何かを終えたあと、ふと訪れる問いがある。
「僕は一体、何がしたいんだ?」

それは目標や目的とは少し違っていて、
どこか身体の奥に沈殿していたものが、
ひとりでに浮かび上がってくるような感覚だ。

誰かのためでも、何かのためでもなく、
ただ今の自分がどんな音を鳴らしているのか。

そんな気配を確かめるように、
僕は書いている。

第一節|問いがぽとりと落ちるとき

私はいつも、こんなことを考えている。
考えようとしているわけじゃなくて、
気づくと、頭の中にふと浮かんできている問いがある。

僕は一体、何がしたいんだ?

それは決まって、何かをやり終えた直後や、
誰かと真剣に話したあと、
ふとしたすき間に入り込むようにして訪れる。

大げさな言葉ではないけれど、
そのたびに少しだけ足が止まり、
自分の中の“音”に耳を澄ませるようになる。

問いはいつも唐突で、そして静かだ。
でも、なぜだか無視できない。

第二節|コラムという“痕跡”

コラムを書き始めたのは、
何かを伝えたかったからというより、
ただ、自分の中に残ったものを言葉にしておきたかったからだと思う。

今の自分の痕跡として、残しておきたい。
あとで読み返したとき、
「あぁ、こんなふうに感じていたんだ」とわかるように。

言葉を並べることは、
自分の立っている場所を確かめるような行為だった。
それは、思考の整理ではなく、
感覚の輪郭をなぞる行為に近い。

立脚点。輪郭。

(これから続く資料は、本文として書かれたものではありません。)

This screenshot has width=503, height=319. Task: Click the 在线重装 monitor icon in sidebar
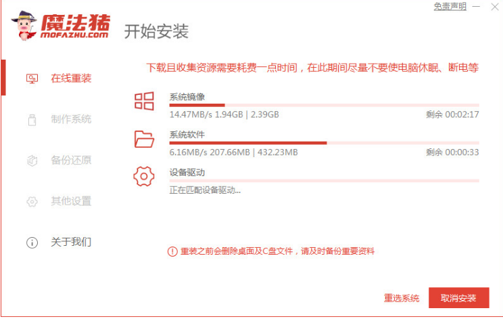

備忘録。
どれも正しいけれど、少しずつ違ってもいる。

要するに、「ここにいた」ということを、
どこかに置いておきたかったんだと思う。

第三節|なぜ“変容”に惹かれるのか

コンサルティングの仕事をしていると、
人の変化に、何度も立ち会うことになる。

でも、私が惹かれているのは「変わった」という結果ではない。
その変化の間に生まれる、もっと細かくて曖昧なものだ。

・誇らしさが静かにほどけていく瞬間
・プライドが痛みとして浮かび上がる時間
・過去の自負心が、じわじわと“罪”のように感じられてくること

そういったものに触れるとき、人はどこか優しくなる。
でもそれは、同時に鋭く、厳しくもなっていく。

他者にも、自分にも、ちゃんと向き合おうとする姿勢が、そこに生まれている。

それを見ていると、
この仕事は“正しさ”や“成果”を追うためにあるんじゃなくて、
もっと根源的な、「人が人として在ること」に立ち会う営みなんだと感じる。

たぶん私は、
そういう場所に、静かに居続けたいだけなのかもしれない。

第四節|現れている“質”との対話

自分でも不思議に思う。
人の内側に深く関わる仕事をしていながら、
実のところ、個々の“人そのもの”に強い関心があるわけではない。

共感を求めたいわけでも、関係性に重きを置いているわけでもない。

私が惹かれてきたのは、
その人をいま構成している“要素”や“質”そのもの。

どんな背景を背負い、どんな信念や痛みを抱えて、
その瞬間に、どんなふうに「在っているのか」。

そこに流れている背景やねじれ、
矛盾と葛藤の交差点のような場所に、いつも心が向かう。

さらに言えば、
その“ねじれ”の中で起こる微細な変容のエネルギーや、
それに伴って立ち上がる気づきや罪悪感、誇りや赦しといった
複雑な感情の絡まりこそが、最も豊かな領域だと感じている。

人はそこで、優しくもなり、
同時に、凛とした厳しさを携えていく。

コラムを書くという行為もまた、
そうした現れに、自分の内側がどう反応したのかという痕跡を残すことだったのだと思う。

「誰かのため」ではなく、
「この一瞬を、通り過ぎたままにしたくない」。
ただ、それだけの理由で、私は書いている。

終節|問いを手放すように

問いというのは、追いかけすぎると、
かえって遠ざかっていくことがある。

「僕は一体、何がしたいんだ?」
あれほど真剣に向き合っていた問いも、
ふとした拍子に、ふっと手からこぼれ落ちてしまう。

でも、そのとき、気づくのだ。
「あぁ、もういいのかもしれないな」と。

何かを見つけるより先に、
何かを証明するより手前に、
ただ、その瞬間に立ち止まっていること自体に、
どこか深い安堵がある。

書くことも、生きることも、
たぶんそんなふうにして続いていくのだろう。

問いを大切にしながら、
でも、問いにしがみつきすぎずに。